This is from Vintage Lopez:

I think of two landscapes—one outside the self, the other within. The external landscape is the one we see—not only the line and color of the land and its shading at different times of the day, but also its plants and animals in season, its weather, its geology, the record of its climate and evolution. If you walk up, say, a dry arroyo in the Sonoran Desert you will feel a mounding and rolling of sand and silt beneath your foot that is distinctive. You will anticipate the crumbling of the sedimentary earth in the arroyo bank as your hand reaches out, and in that tangible evidence you will sense a history of water in the region.

Perhaps a black-throated sparrow lands in a paloverde bush—the resiliency of the twig under the bird, that precise shade of yellowish-green against the milk-blue sky, the fluttering whir of the arriving sparrow, are what I mean by “the landscape.” Draw on the smell of creosote bush, or clack stones together in the dry air. Feel how light is the desiccated dropping of the kangaroo rat. Study an animal track obscured by the wind. These are all elements of the land, and what makes the landscape comprehensible are the relationships between them.

One learns a landscape finally not by knowing the name or identity of everything in it, but by perceiving the relationships in it—like that between the sparrow and the twig. The difference between the relationships and the elements is the same as that between written history and a catalog of events.
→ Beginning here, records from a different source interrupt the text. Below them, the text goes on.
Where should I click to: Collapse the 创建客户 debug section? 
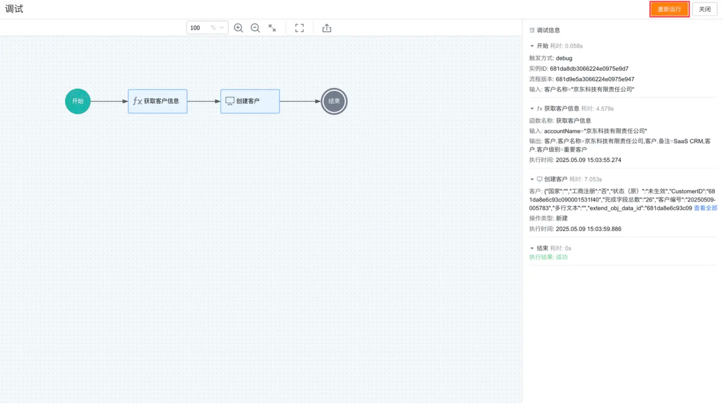tap(532, 179)
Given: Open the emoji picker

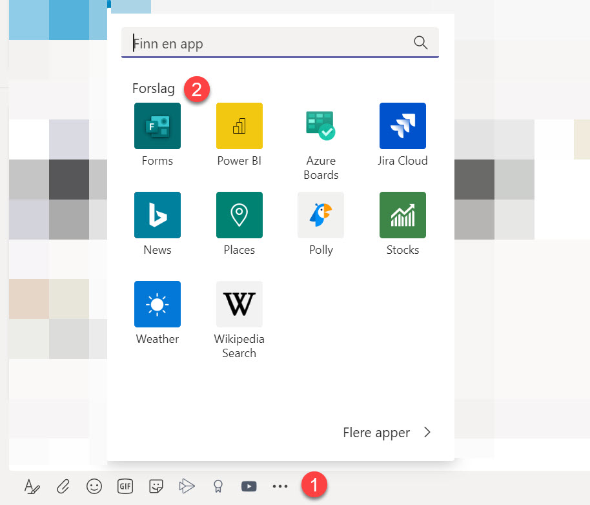Looking at the screenshot, I should (x=94, y=486).
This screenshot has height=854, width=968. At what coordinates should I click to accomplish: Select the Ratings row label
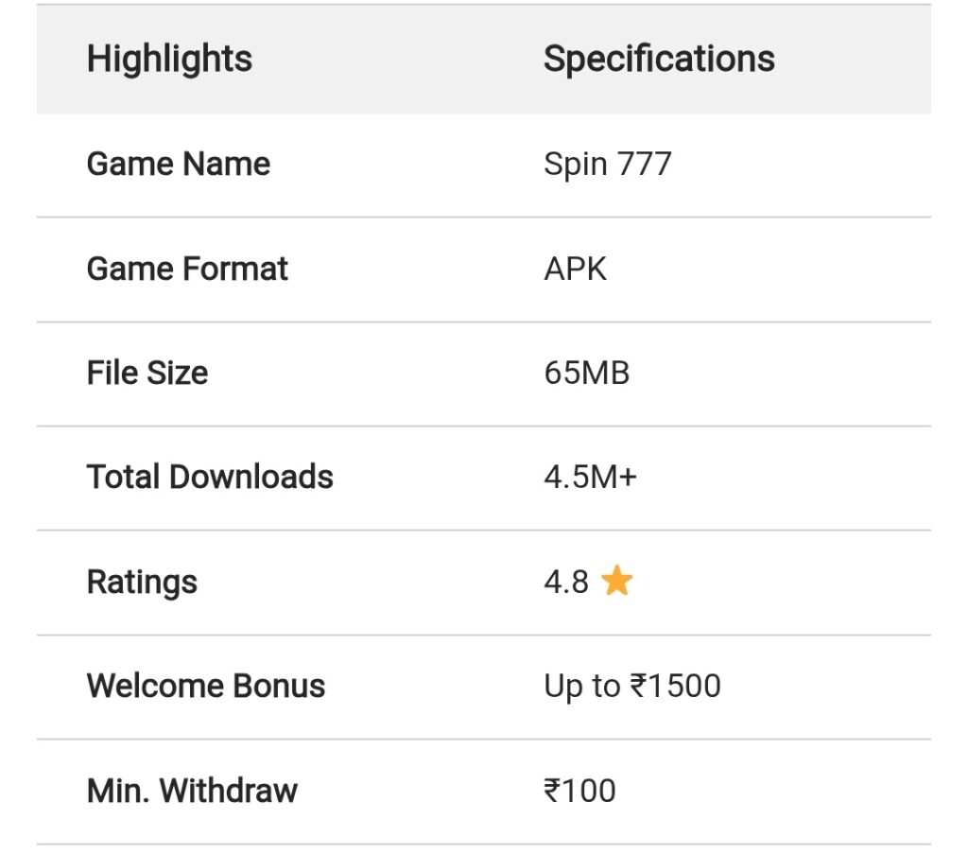[x=142, y=582]

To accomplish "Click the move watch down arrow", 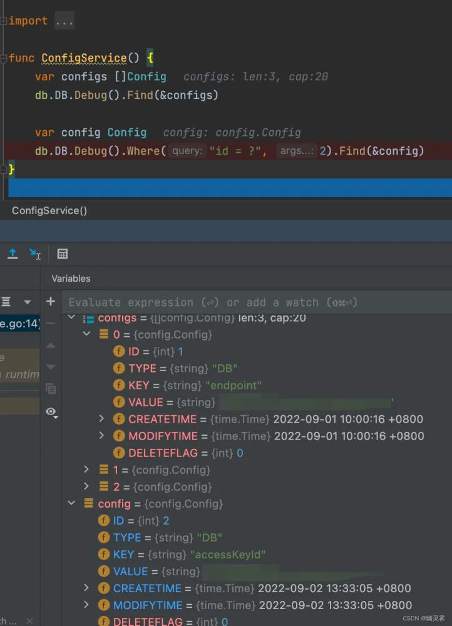I will click(x=51, y=366).
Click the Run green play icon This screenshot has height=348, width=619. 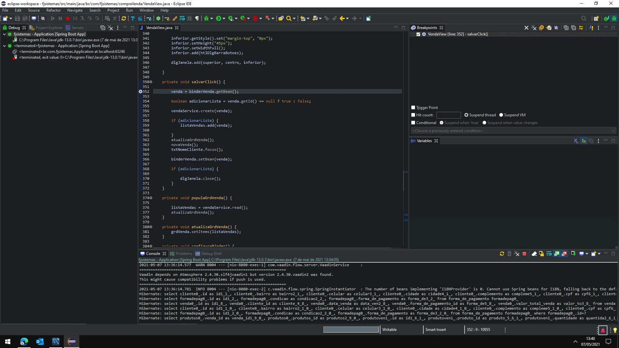219,19
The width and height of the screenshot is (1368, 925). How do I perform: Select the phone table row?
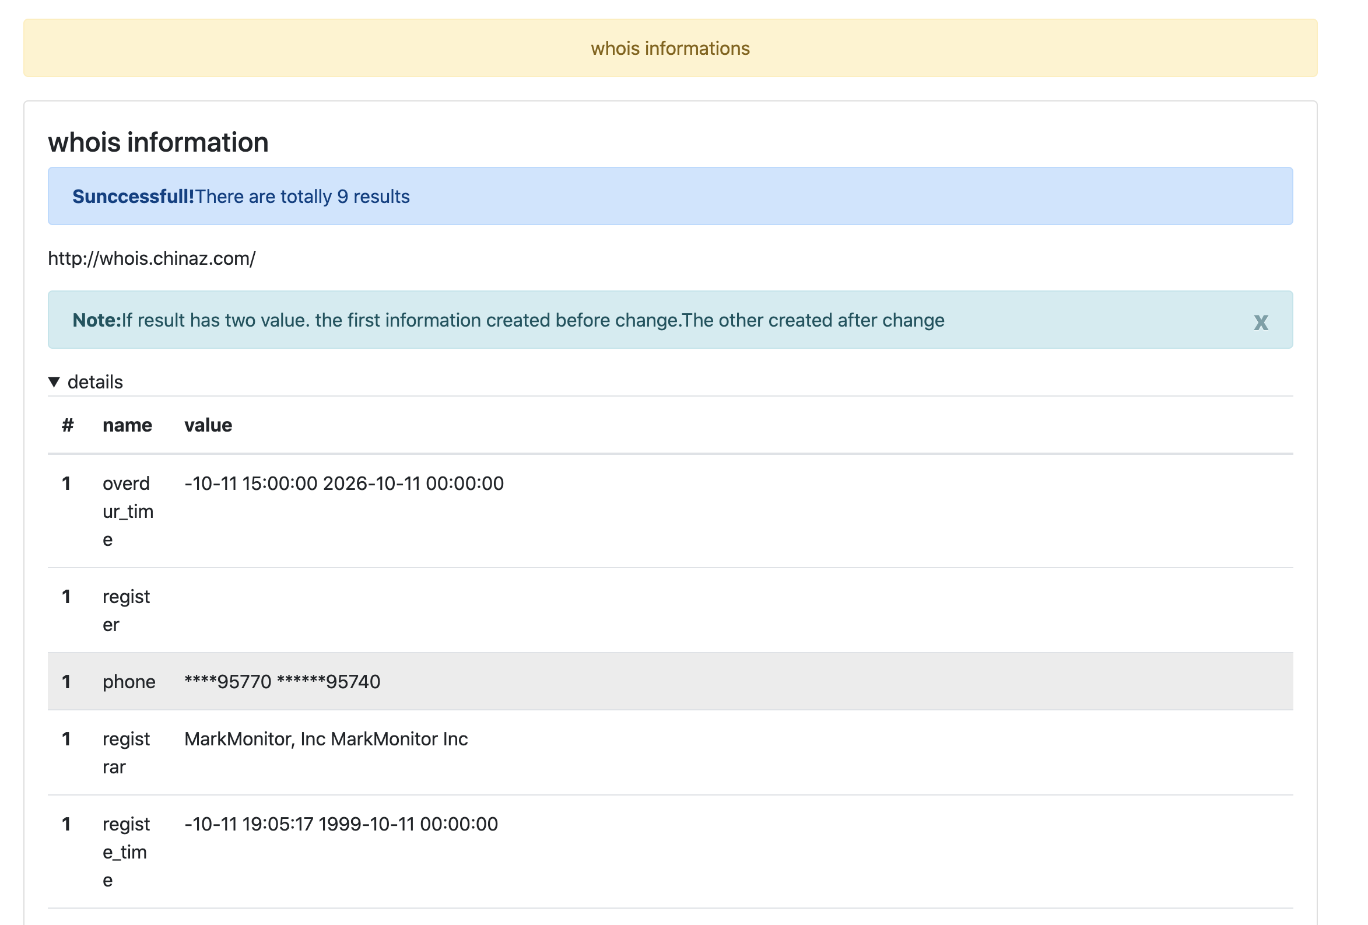click(670, 681)
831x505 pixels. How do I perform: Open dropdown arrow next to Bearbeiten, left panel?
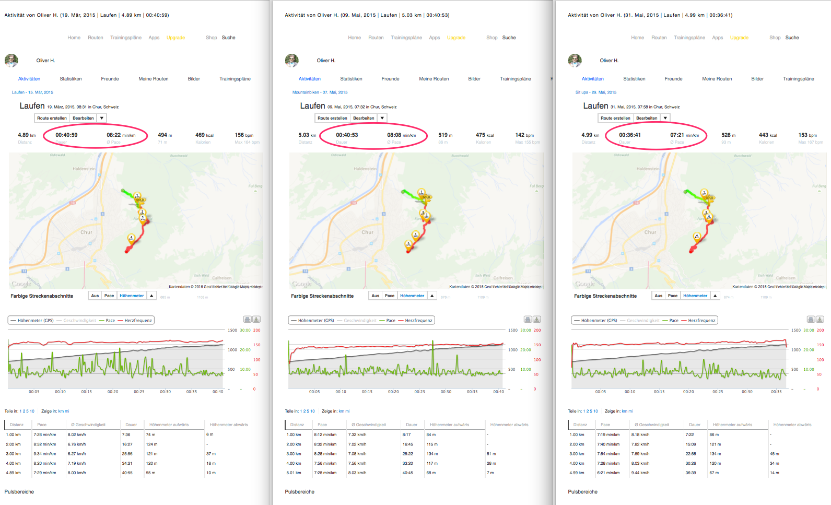[102, 118]
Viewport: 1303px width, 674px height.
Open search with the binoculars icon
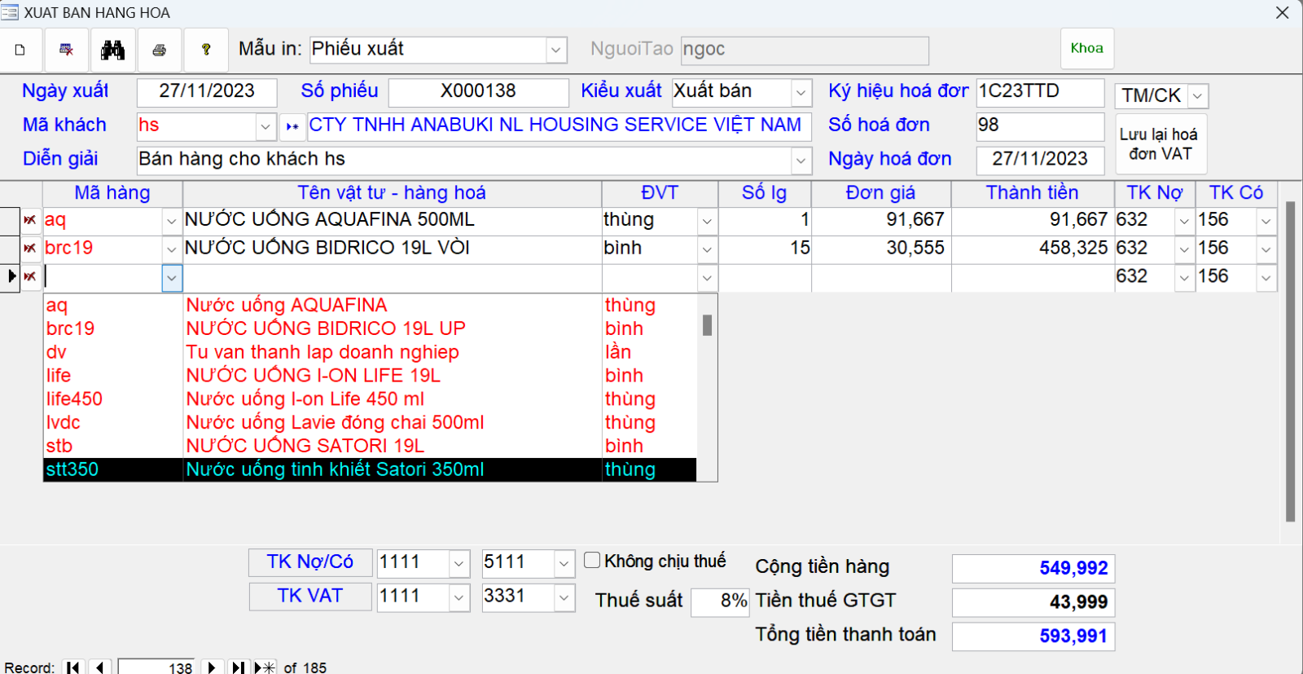tap(113, 50)
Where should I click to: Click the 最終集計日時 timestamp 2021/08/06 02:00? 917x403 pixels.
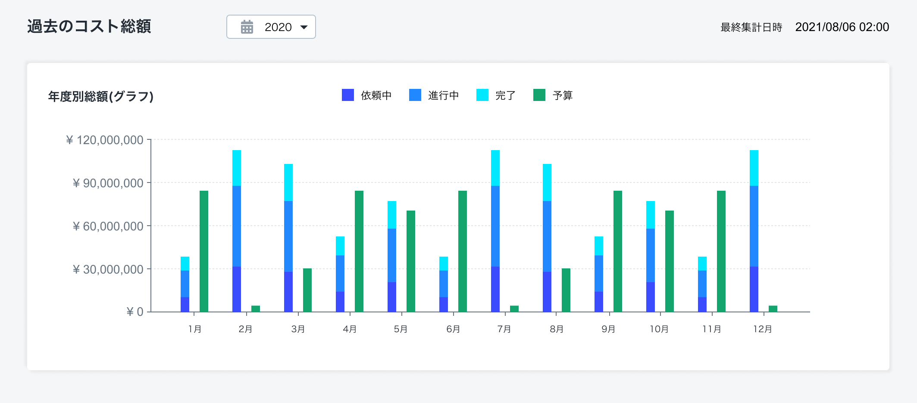[x=842, y=27]
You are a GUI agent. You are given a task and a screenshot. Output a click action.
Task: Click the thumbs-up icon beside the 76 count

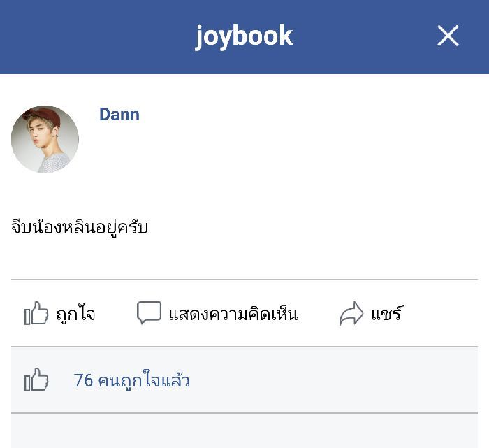coord(36,380)
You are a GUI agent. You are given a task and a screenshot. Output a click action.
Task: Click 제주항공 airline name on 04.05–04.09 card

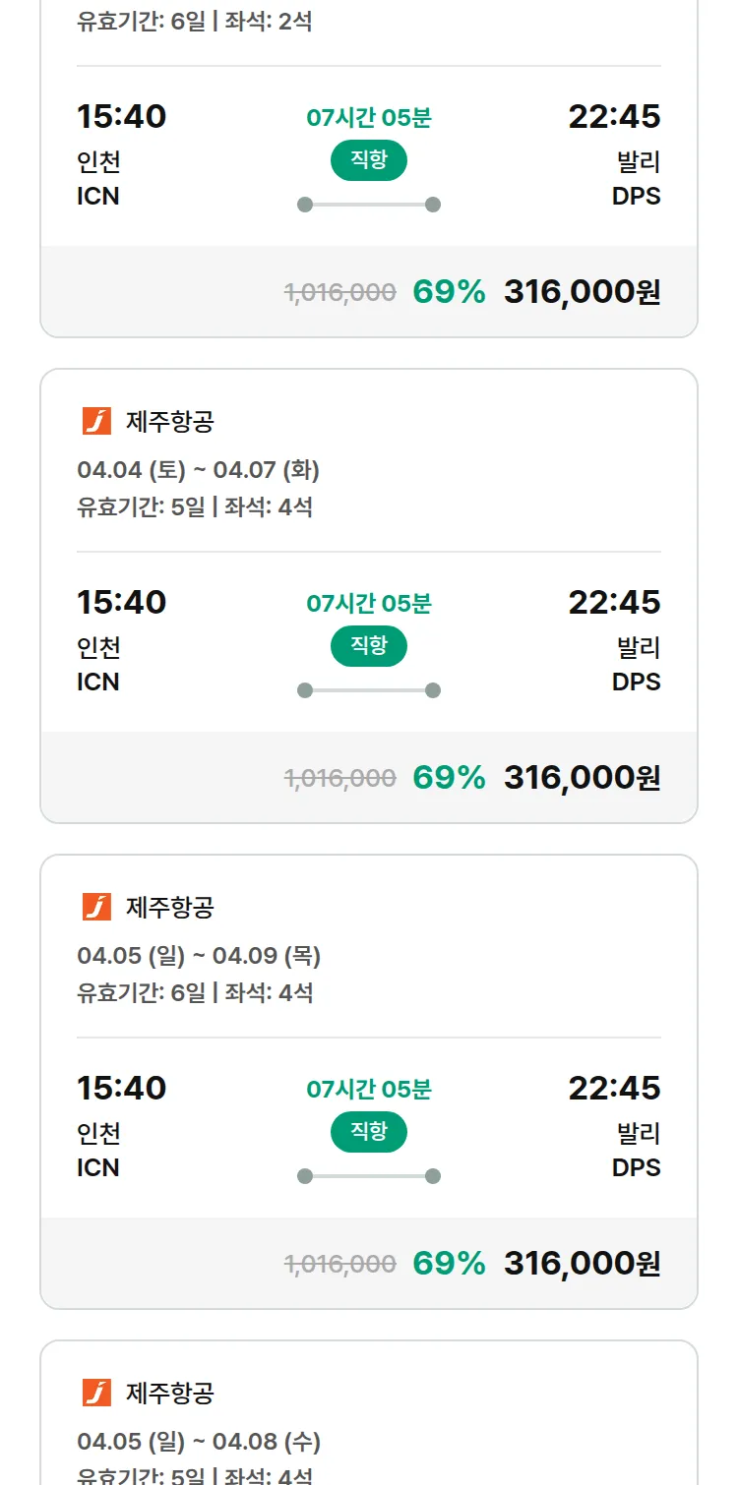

The second landscape I think of is an interior one, a kind of projection within a person of a part of the exterior landscape. Relationships in the exterior landscape include those that are named and discernible, such as the nitrogen cycle, or a vertical sequence of Ordovician limestone, and others that are uncodified or ineffable, such as winter light falling on a particular kind of granite, or the effect of humidity on the frequency of a blackpoll warbler’s burst of song. That these relationships have purpose and order, however inscrutable they may seem to us, is a tenet of evolution.

Similarly, the speculations, intuitions, and formal ideas we refer to as “mind” are a set of relationships in the interior landscape with purpose and order; some of these are obvious, many impenetrably subtle. The shape and character of these relationships in a person’s thinking, I believe, are deeply influenced by where on this earth one goes, what one touches, the patterns one observes in nature—the intricate history of one’s life in the land, even a life in the city, where wind, the chirp of birds, the line of a falling leaf, are known.

These thoughts are arranged, further, according to the thread of one’s moral, intellectual, and spiritual development. The interior landscape responds to the character and subtlety of an exterior landscape; the shape of the individual mind is affected by land as it is by genes.